START Information shown

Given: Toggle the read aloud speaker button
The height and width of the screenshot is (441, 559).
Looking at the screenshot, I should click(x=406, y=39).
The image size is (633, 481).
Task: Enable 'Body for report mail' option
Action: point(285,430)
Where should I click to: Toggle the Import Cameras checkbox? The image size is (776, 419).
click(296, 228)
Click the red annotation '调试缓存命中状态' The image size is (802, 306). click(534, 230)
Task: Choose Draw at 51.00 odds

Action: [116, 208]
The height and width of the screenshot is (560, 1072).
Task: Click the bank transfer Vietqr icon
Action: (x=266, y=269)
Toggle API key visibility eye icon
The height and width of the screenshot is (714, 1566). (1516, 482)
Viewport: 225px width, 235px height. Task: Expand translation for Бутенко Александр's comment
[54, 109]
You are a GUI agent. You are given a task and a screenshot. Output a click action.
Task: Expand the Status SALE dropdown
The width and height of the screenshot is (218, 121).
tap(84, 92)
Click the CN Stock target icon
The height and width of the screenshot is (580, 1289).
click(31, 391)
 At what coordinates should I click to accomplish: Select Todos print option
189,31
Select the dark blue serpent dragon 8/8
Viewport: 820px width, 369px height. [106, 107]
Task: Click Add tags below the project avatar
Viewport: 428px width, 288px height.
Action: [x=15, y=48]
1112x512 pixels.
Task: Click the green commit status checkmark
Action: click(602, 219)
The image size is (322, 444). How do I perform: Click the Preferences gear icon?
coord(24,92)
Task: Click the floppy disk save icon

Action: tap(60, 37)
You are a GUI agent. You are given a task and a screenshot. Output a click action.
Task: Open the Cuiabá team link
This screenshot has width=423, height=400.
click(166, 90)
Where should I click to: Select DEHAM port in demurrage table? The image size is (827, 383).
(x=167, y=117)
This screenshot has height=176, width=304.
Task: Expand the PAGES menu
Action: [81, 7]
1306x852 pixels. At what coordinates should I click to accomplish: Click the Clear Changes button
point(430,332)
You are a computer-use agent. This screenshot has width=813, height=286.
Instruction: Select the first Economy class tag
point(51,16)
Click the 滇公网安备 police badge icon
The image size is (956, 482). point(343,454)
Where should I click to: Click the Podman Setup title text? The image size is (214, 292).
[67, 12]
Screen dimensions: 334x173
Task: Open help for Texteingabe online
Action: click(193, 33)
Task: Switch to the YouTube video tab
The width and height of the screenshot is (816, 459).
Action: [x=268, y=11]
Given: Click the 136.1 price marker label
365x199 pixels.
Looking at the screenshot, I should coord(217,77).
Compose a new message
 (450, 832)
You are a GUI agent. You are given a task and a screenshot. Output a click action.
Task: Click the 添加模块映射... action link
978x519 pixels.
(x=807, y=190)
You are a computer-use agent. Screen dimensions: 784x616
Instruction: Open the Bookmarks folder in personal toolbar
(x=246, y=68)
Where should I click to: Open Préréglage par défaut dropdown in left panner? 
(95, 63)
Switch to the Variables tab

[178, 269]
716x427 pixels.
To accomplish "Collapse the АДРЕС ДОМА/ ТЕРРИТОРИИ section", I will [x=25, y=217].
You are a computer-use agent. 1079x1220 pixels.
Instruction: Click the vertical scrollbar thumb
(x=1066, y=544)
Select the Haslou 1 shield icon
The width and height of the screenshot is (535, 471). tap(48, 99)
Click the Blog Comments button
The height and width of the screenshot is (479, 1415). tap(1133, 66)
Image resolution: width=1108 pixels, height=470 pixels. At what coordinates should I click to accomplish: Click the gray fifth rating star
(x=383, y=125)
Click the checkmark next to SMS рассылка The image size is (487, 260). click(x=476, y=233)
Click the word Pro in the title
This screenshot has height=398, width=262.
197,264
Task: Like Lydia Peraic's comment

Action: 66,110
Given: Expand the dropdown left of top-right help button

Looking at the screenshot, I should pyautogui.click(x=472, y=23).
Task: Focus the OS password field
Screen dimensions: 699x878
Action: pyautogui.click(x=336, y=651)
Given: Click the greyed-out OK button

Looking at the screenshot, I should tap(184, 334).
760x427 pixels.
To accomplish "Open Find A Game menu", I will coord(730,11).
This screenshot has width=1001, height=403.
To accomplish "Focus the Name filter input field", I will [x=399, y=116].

END Information shown

■ Work item:
Each entry, exactly as written, should be set down once more.

■ Exercise answer:
Given: Toggle the read aloud speaker button
The height and width of the screenshot is (441, 559).
Looking at the screenshot, I should click(x=406, y=39).
The image size is (633, 481).
Task: Enable 'Body for report mail' option
Action: point(285,430)
Where should I click to: Toggle the Import Cameras checkbox? The image size is (776, 419).
click(296, 228)
Click the red annotation '调试缓存命中状态' The image size is (802, 306). click(534, 230)
Task: Choose Draw at 51.00 odds

Action: [116, 208]
The height and width of the screenshot is (560, 1072).
Task: Click the bank transfer Vietqr icon
Action: (x=266, y=269)
Toggle API key visibility eye icon
The height and width of the screenshot is (714, 1566). (1516, 482)
Viewport: 225px width, 235px height. Task: Expand translation for Бутенко Александр's comment
[54, 109]
You are a GUI agent. You are given a task and a screenshot. Output a click action.
Task: Expand the Status SALE dropdown
The width and height of the screenshot is (218, 121).
tap(84, 92)
Click the CN Stock target icon
The height and width of the screenshot is (580, 1289).
click(31, 391)
 At what coordinates should I click to accomplish: Select Todos print option
189,31
Select the dark blue serpent dragon 8/8
Viewport: 820px width, 369px height. [106, 107]
Task: Click Add tags below the project avatar
Viewport: 428px width, 288px height.
Action: [x=15, y=48]
1112x512 pixels.
Task: Click the green commit status checkmark
Action: click(602, 219)
The image size is (322, 444). How do I perform: Click the Preferences gear icon?
coord(24,92)
Task: Click the floppy disk save icon

Action: tap(60, 37)
You are a GUI agent. You are given a task and a screenshot. Output a click action.
Task: Open the Cuiabá team link
This screenshot has width=423, height=400.
click(166, 90)
Where should I click to: Select DEHAM port in demurrage table? The image size is (827, 383).
(x=167, y=117)
This screenshot has height=176, width=304.
Task: Expand the PAGES menu
Action: [81, 7]
1306x852 pixels. At what coordinates should I click to accomplish: Click the Clear Changes button
point(430,332)
You are a computer-use agent. This screenshot has width=813, height=286.
Instruction: Select the first Economy class tag
point(51,16)
Click the 滇公网安备 police badge icon
The image size is (956, 482). point(343,454)
Where should I click to: Click the Podman Setup title text? The image size is (214, 292).
[67, 12]
Screen dimensions: 334x173
Task: Open help for Texteingabe online
Action: click(193, 33)
Task: Switch to the YouTube video tab
The width and height of the screenshot is (816, 459).
Action: [x=268, y=11]
Given: Click the 136.1 price marker label
365x199 pixels.
Looking at the screenshot, I should coord(217,77).
Compose a new message
 (450, 832)
You are a GUI agent. You are given a task and a screenshot. Output a click action.
Task: Click the 添加模块映射... action link
978x519 pixels.
(x=807, y=190)
You are a computer-use agent. Screen dimensions: 784x616
Instruction: Open the Bookmarks folder in personal toolbar
(x=246, y=68)
Where should I click to: Open Préréglage par défaut dropdown in left panner? 
(95, 63)
Switch to the Variables tab

[178, 269]
716x427 pixels.
To accomplish "Collapse the АДРЕС ДОМА/ ТЕРРИТОРИИ section", I will [x=25, y=217].
You are a computer-use agent. 1079x1220 pixels.
Instruction: Click the vertical scrollbar thumb
(x=1066, y=544)
Select the Haslou 1 shield icon
The width and height of the screenshot is (535, 471). tap(48, 99)
Click the Blog Comments button
The height and width of the screenshot is (479, 1415). tap(1133, 66)
Image resolution: width=1108 pixels, height=470 pixels. At what coordinates should I click to accomplish: Click the gray fifth rating star
(x=383, y=125)
Click the checkmark next to SMS рассылка The image size is (487, 260). click(x=476, y=233)
Click the word Pro in the title
This screenshot has height=398, width=262.
197,264
Task: Like Lydia Peraic's comment

Action: 66,110
Given: Expand the dropdown left of top-right help button

Looking at the screenshot, I should pyautogui.click(x=472, y=23).
Task: Focus the OS password field
Screen dimensions: 699x878
Action: pyautogui.click(x=336, y=651)
Given: Click the greyed-out OK button

Looking at the screenshot, I should tap(184, 334).
760x427 pixels.
To accomplish "Open Find A Game menu", I will coord(730,11).
This screenshot has width=1001, height=403.
To accomplish "Focus the Name filter input field", I will [x=399, y=116].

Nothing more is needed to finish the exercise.